= ST motif =

The ST motif is a commonly occurring feature in proteins and polypeptides. It consists of four or five amino acid residues with either serine or threonine as the first residue (residue i). It is defined by two internal hydrogen bonds. One is between the side chain oxygen of residue i and the main chain NH of residue i + 2 or i + 3; the other is between the main chain oxygen of residue i and the main chain NH of residue i + 3 or i + 4. Two websites are available for finding and examining ST motifs in proteins, Motivated Proteins: and PDBeMotif.

ST motif. A pentapeptide with an N-terminal serine forming two hydrogen bonds with the main chain atoms of succeeding residues. Carbons grey, oxygens red and nitrogens blue. Hydrogen atoms omitted. The main chain - main chain hydrogen bond is in red and the side chain - main chain hydrogen bond (which also forms an ST turn) is dotted grey.

When one of the hydrogen bonds is between the main chain oxygen of residue i and the side chain NH of residue i + 3 the motif incorporates a beta turn. When one of the hydrogen bonds is between the side chain oxygen of residue i and the main chain NH of residue i + 2 the motif incorporates an ST turn.

As with ST turns, a significant proportion of ST motifs occur at the N-terminus of an alpha helix with the serine or threonine as the N cap residue. They have thus often been described as helix capping features.

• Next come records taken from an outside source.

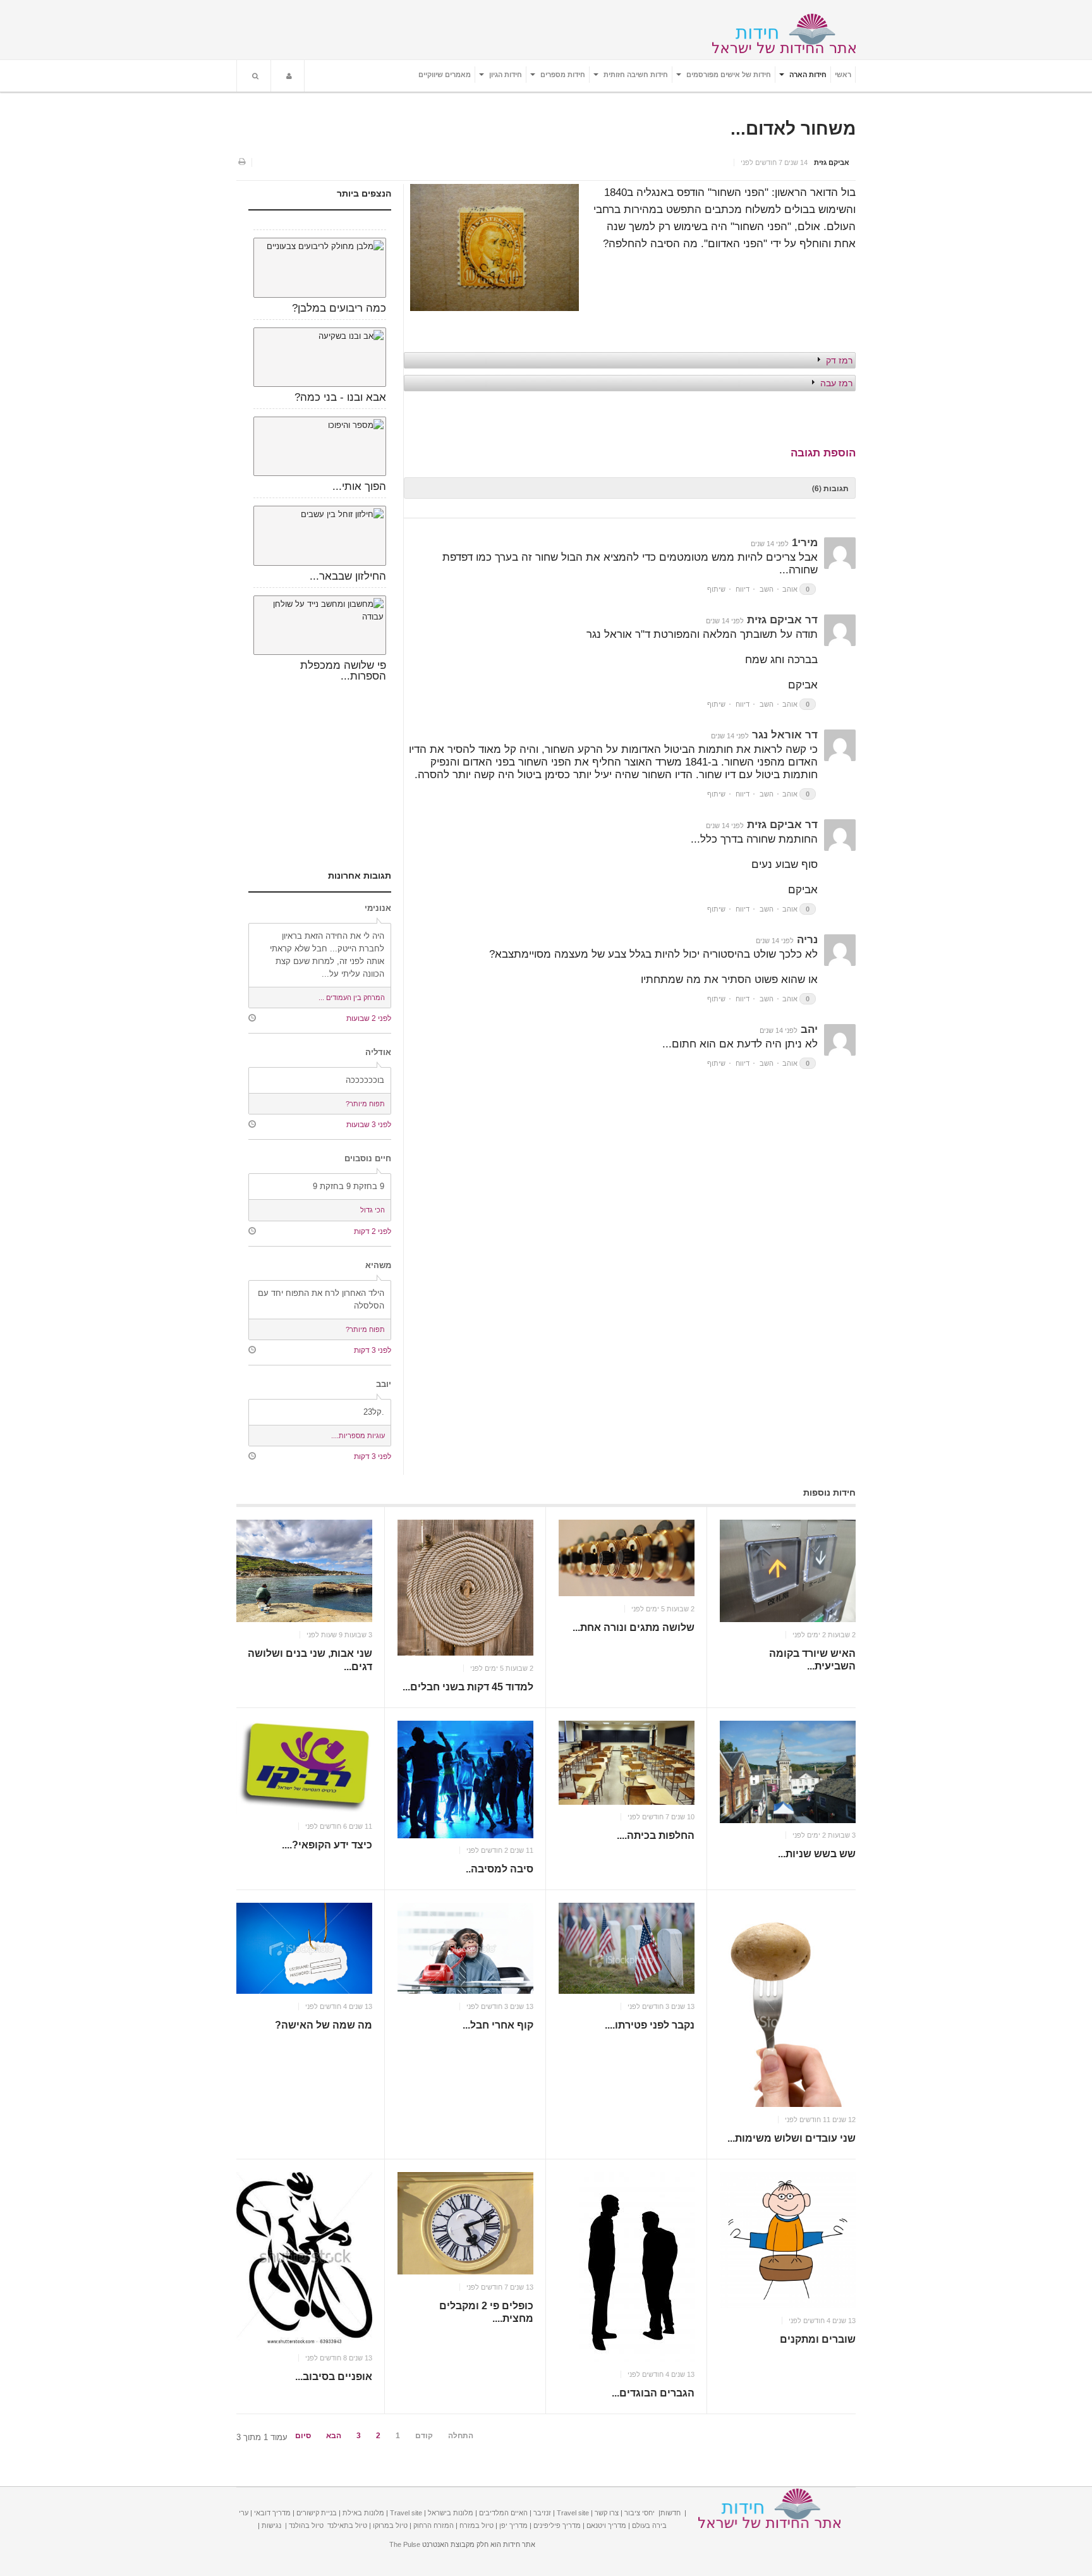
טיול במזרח (476, 2525)
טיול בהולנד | (304, 2525)
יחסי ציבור (639, 2513)
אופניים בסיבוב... (333, 2376)
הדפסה (240, 162)
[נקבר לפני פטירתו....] (627, 1948)
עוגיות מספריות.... (358, 1435)
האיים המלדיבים (503, 2513)
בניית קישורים (316, 2513)
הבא (333, 2435)
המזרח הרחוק (433, 2525)
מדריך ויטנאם (606, 2525)
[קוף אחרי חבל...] (465, 1948)
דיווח (742, 589)
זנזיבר (542, 2513)
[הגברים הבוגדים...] (627, 2267)
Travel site (573, 2513)
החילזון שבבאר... (348, 576)
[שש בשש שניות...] (788, 1771)
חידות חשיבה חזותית (635, 74)
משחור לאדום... (793, 128)
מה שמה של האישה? (323, 2025)
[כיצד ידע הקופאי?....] (304, 1767)
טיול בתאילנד (347, 2525)
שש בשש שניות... (817, 1854)
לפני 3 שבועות (368, 1124)
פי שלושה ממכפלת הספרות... (343, 670)
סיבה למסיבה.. (499, 1869)
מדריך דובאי (272, 2513)
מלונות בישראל (450, 2513)
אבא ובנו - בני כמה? (340, 397)
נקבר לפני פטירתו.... (650, 2025)
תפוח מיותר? (365, 1104)
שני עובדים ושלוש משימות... (791, 2138)
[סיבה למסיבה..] (465, 1779)
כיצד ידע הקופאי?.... (327, 1845)
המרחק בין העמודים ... (351, 997)
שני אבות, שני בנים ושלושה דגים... (310, 1660)
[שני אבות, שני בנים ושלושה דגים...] (304, 1571)
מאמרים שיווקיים (444, 74)
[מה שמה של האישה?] (304, 1948)
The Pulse (404, 2544)
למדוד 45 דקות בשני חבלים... (468, 1687)
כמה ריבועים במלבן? (339, 308)
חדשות (670, 2513)
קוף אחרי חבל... (498, 2025)
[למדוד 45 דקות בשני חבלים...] (465, 1588)
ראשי (843, 74)
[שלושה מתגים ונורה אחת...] (627, 1558)
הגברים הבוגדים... (653, 2393)
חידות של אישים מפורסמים (727, 74)
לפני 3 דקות (372, 1350)
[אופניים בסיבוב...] (304, 2258)
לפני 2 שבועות (368, 1018)
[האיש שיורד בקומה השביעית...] (788, 1570)
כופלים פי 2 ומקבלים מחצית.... (486, 2312)
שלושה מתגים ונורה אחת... (634, 1627)
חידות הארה (807, 74)
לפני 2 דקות (372, 1231)
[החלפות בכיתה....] (627, 1763)
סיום (303, 2435)
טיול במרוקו (390, 2525)
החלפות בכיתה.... (656, 1836)
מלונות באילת (363, 2513)
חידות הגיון (504, 74)
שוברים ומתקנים (818, 2339)
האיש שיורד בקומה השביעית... (812, 1660)
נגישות (271, 2525)
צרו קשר (607, 2513)
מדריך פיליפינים (557, 2525)
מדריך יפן (513, 2525)
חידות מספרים (561, 74)
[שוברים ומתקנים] (788, 2240)
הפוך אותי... (359, 486)
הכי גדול (372, 1210)
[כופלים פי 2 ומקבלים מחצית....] (465, 2223)
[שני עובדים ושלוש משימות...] (788, 2005)
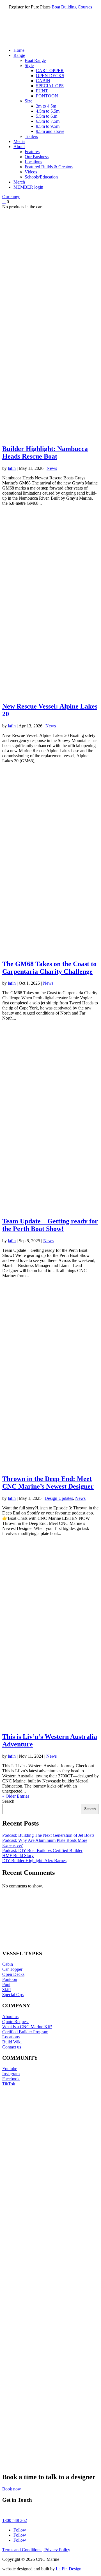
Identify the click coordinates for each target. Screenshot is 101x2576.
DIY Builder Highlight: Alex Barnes (34, 1860)
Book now (11, 2488)
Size (28, 101)
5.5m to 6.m (46, 116)
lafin (12, 468)
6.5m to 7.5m (47, 121)
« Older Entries (15, 1796)
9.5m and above (50, 131)
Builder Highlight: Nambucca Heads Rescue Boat (45, 452)
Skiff (6, 1989)
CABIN (43, 80)
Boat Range (35, 60)
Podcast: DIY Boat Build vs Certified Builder (42, 1850)
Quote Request (15, 2021)
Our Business (37, 156)
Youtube (9, 2068)
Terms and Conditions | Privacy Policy (36, 2549)
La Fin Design (69, 2568)
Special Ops (13, 1994)
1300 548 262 (14, 2520)
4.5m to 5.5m (47, 111)
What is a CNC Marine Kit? (27, 2026)
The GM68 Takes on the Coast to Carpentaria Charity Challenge (49, 967)
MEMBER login (28, 187)
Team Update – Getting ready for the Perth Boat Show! (50, 1224)
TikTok (8, 2083)
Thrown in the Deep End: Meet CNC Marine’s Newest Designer (48, 1482)
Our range (11, 196)
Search (8, 1801)
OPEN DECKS (50, 75)
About (19, 146)
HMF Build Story (18, 1855)
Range (19, 55)
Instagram (11, 2073)
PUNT (42, 90)
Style (29, 65)
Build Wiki (12, 2041)
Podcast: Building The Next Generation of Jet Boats (48, 1835)
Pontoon (9, 1979)
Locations (33, 161)
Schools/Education (41, 177)
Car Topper (12, 1969)
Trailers (31, 136)
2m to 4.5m (46, 106)
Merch (19, 182)
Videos (31, 171)
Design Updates (59, 1498)
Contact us (11, 2047)
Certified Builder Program (25, 2031)
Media (19, 141)
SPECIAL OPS (50, 85)
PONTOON (47, 95)
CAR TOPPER (50, 70)
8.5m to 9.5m (47, 126)
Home (18, 50)
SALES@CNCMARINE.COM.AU (34, 2510)
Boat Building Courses (72, 7)
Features (32, 151)
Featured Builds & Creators (49, 166)
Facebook (11, 2078)
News (52, 468)
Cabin (7, 1964)
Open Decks (13, 1974)
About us (10, 2016)
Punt (6, 1984)
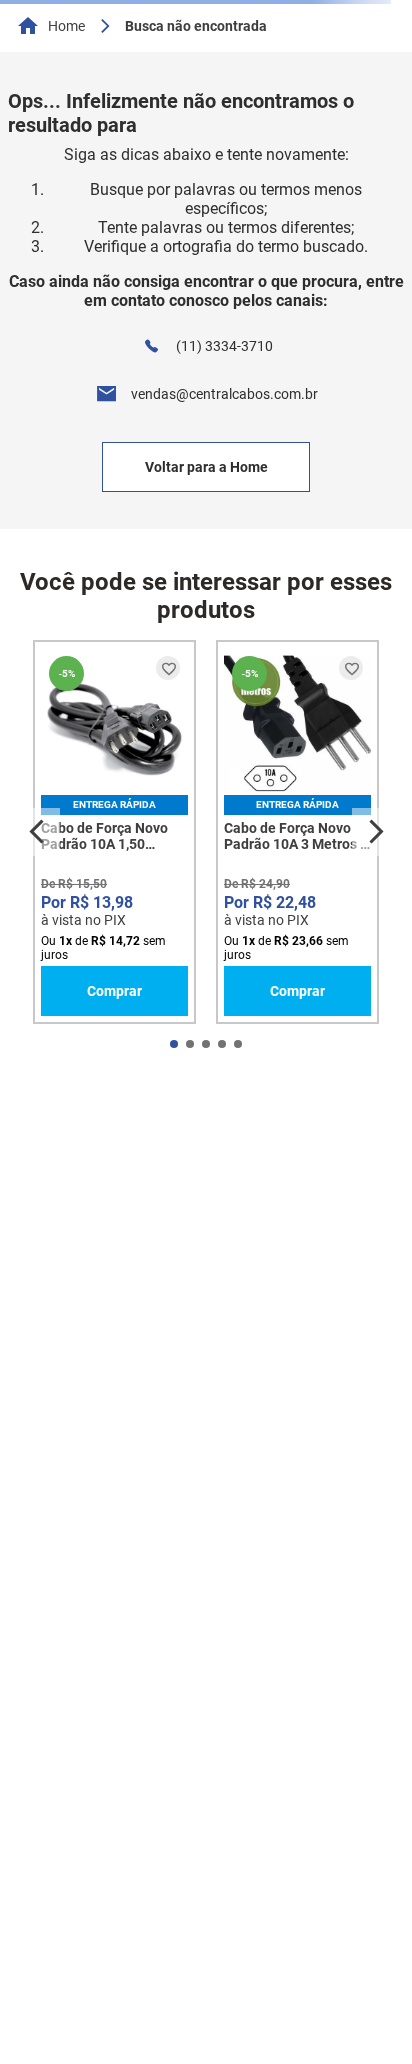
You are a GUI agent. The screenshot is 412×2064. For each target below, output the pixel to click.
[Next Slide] (376, 832)
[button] (174, 1044)
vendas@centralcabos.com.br (224, 394)
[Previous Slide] (36, 832)
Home (66, 26)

A related motif is the asx motif which has aspartate or asparagine as the first residue.

Two well conserved threonines at α-helical N-termini occur as ST motifs and form part of the characteristic nucleotide binding sites of SF1 and SF2 type DNA and RNA helicases.

It has been suggested that the sequences SPXX or STXX are frequently found at DNA-binding sites and also that they are recognized as substrates by some protein kinases. Structural studies of polypeptides indicate that such tetrapeptides can adopt the hydrogen bonding pattern of the ST motif.